- _Exercise instructions_:
Return only the final portion of the entries: the line with "STORE LOCATOR (521, 2394)" and every line after it, each one exact.

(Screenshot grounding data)
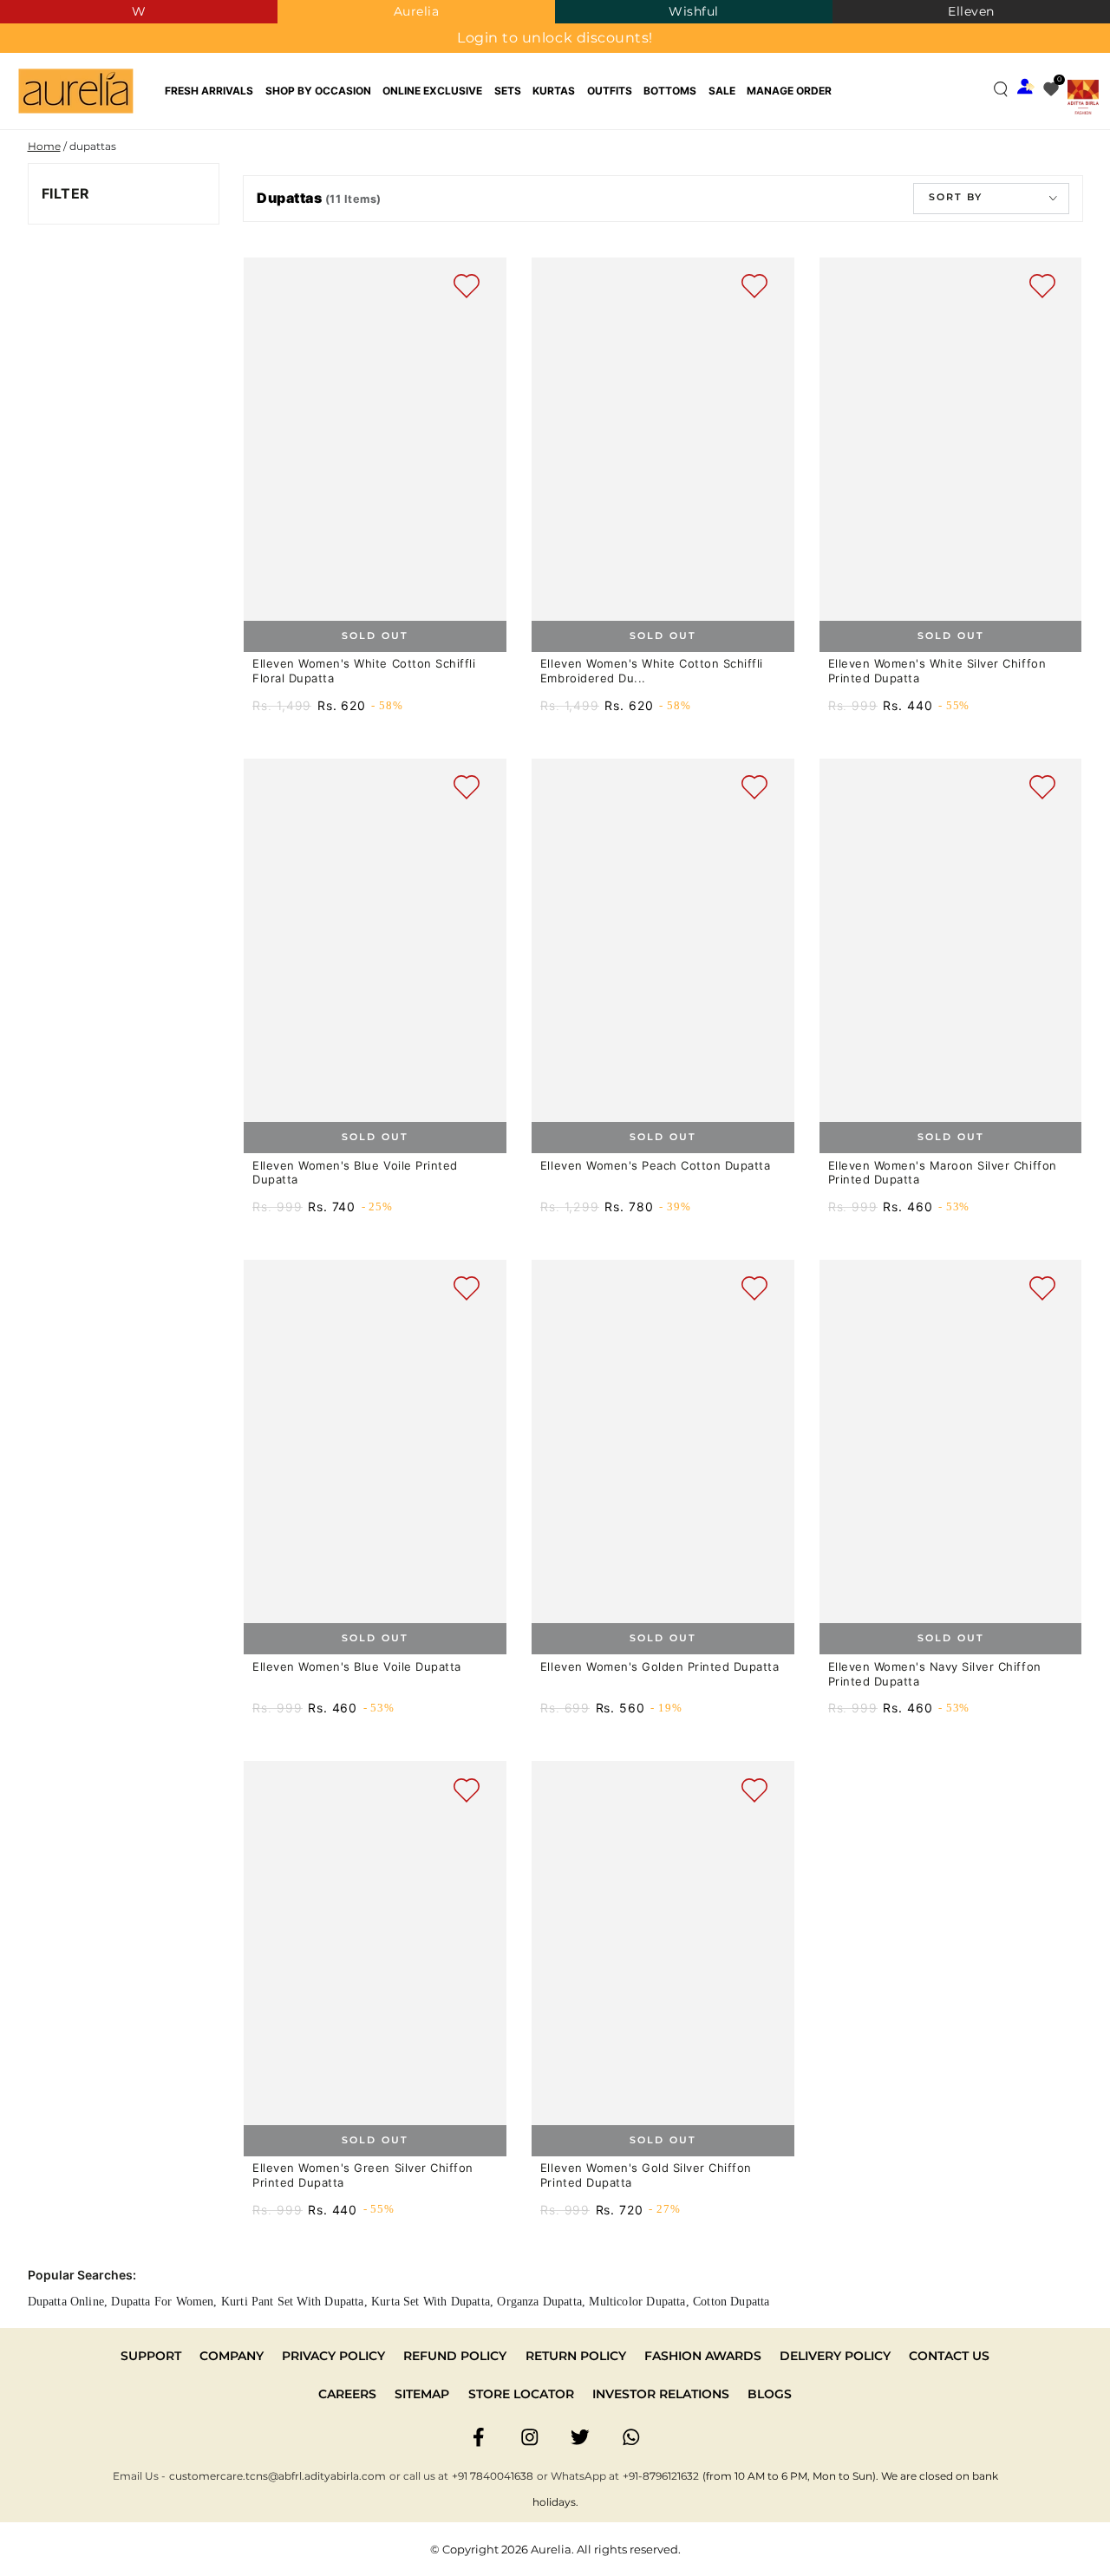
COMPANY (231, 2356)
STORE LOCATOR (521, 2394)
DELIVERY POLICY (835, 2356)
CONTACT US (949, 2356)
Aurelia (417, 11)
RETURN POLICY (576, 2356)
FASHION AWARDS (702, 2356)
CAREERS (347, 2394)
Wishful (694, 11)
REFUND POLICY (454, 2356)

- _Solution for this problem_:
STORE LOCATOR (521, 2394)
DELIVERY POLICY (835, 2356)
CONTACT US (949, 2356)
Aurelia (417, 11)
RETURN POLICY (576, 2356)
FASHION AWARDS (702, 2356)
CAREERS (347, 2394)
Wishful (694, 11)
REFUND POLICY (454, 2356)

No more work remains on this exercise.